Les hommes qui avaient envahi les pistes lundi appartiennent pour leur part à une autre unité d'ex-révolutionnaires, la Brigade al-Aouefea («les fidèles») venue de Tarhouna, au sud de Tripoli. Ils pensaient que leur chef, Abou Oegueila al-Hebeichi, était détenu dans l'enceinte de l'aéroport, ce qui ne semble pas être le cas. «Al-Hebeichi, authentique héros de la révolution, avait été arrêté dimanche à un barrage sur la route de Tripoli par les hommes d'Abdelhakim Belhadj, l'islamiste qui s'est instauré commandant militaire de Tripoli, explique Patrick Haimzadeh, ex-diplomate français en poste à Tripoli, et bon connaisseur de la Libye. Dès dimanche, le conseil des anciens de Tarhouna a posté un ultimatum sur Internet. L'assaut contre l'aéroport a suivi». L'affaire s'est temporairement réglée lundi soir par la négociation. Mais cet épilogue est provisoire. Mokhtar el-Akhdar va reprendre l'aéroport, comme il l'a confié peu après son arrivée en Libye.

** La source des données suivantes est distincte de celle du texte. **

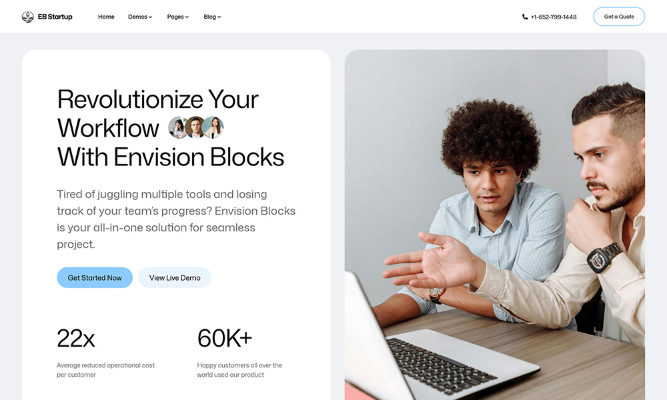Click the EB Startup brand name text
Image resolution: width=667 pixels, height=400 pixels.
[55, 17]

Risque d'un vide politiqueL'affaire illustre bien la réalité libyenne. Malgré les annonces répétées de la formation d'une armée nationale, les milices tiennent toujours le haut du pavé. Chacune d'entre elles affirme obéir au ministère de la Défense, mais tout en gardant ses armes et son autonomie. Coïncidence malheureuse, l'affaire de Tripoli s'est déroulée à la veille de la visite à Paris du chef d'état-major de cette armée virtuelle, le général Youssef al-Mangouche. Attendu mardi, il devait parler coopération militaire, en particulier dans le domaine du recyclage des miliciens… Une perspective qui paraît s'éloigner au moment où la Libye risque de se retrouver dans un vide politique. Le président Abdeljalil a lui-même évoqué la possibilité d'un report des élections d'une Constituante et de l'installation d'un nouveau gouvernement, prévues à la fin du mois, en raison du désordre ambiant.

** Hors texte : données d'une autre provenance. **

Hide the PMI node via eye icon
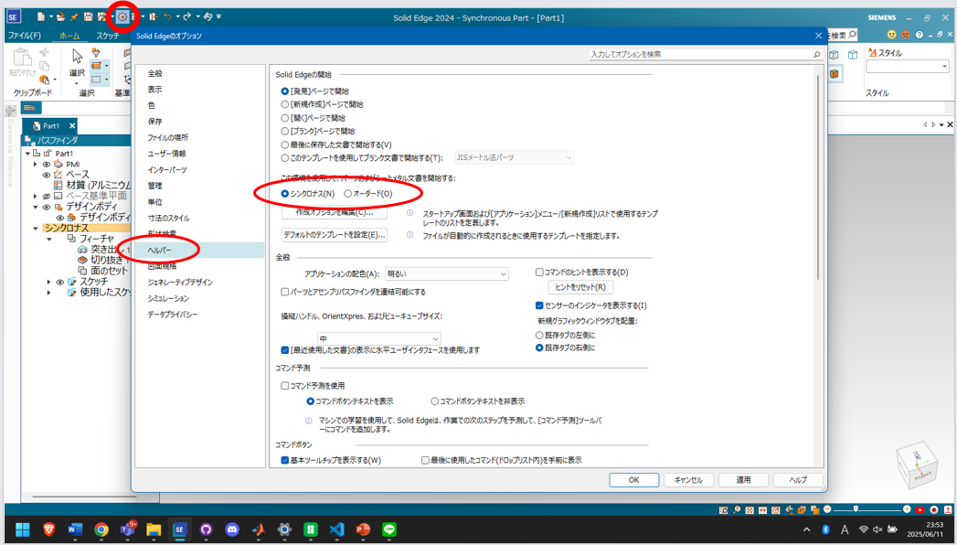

Ce report, Mokhtar el-Akhdar n'en veut pas: «Il y a une forte pression du peuple pour que ces élections aient lieu», estimait-il lors de son séjour à Paris. Il imagine une transition politique sous surveillance des milices, réunies dans un «Conseil national des révolutionnaires» en formation, selon lui. «Nous allons veiller à ce que ni les anciens kadhafistes ni les arrivistes de la dernière heure ne participent au gouvernement», assure-t-il.
Cette alliance des milices paraît toutefois bien utopique au moment où deux groupes se disputent l'aéroport de Tripoli. À l'autre bout du pays, à Benghazi, la situation n'est pas meilleure. Une brigade locale a pris d'assaut lundi soir le poste de police militaire, à la suite d'un accrochage qui avait fait un mort dans les rangs des ex-révolutionnaires.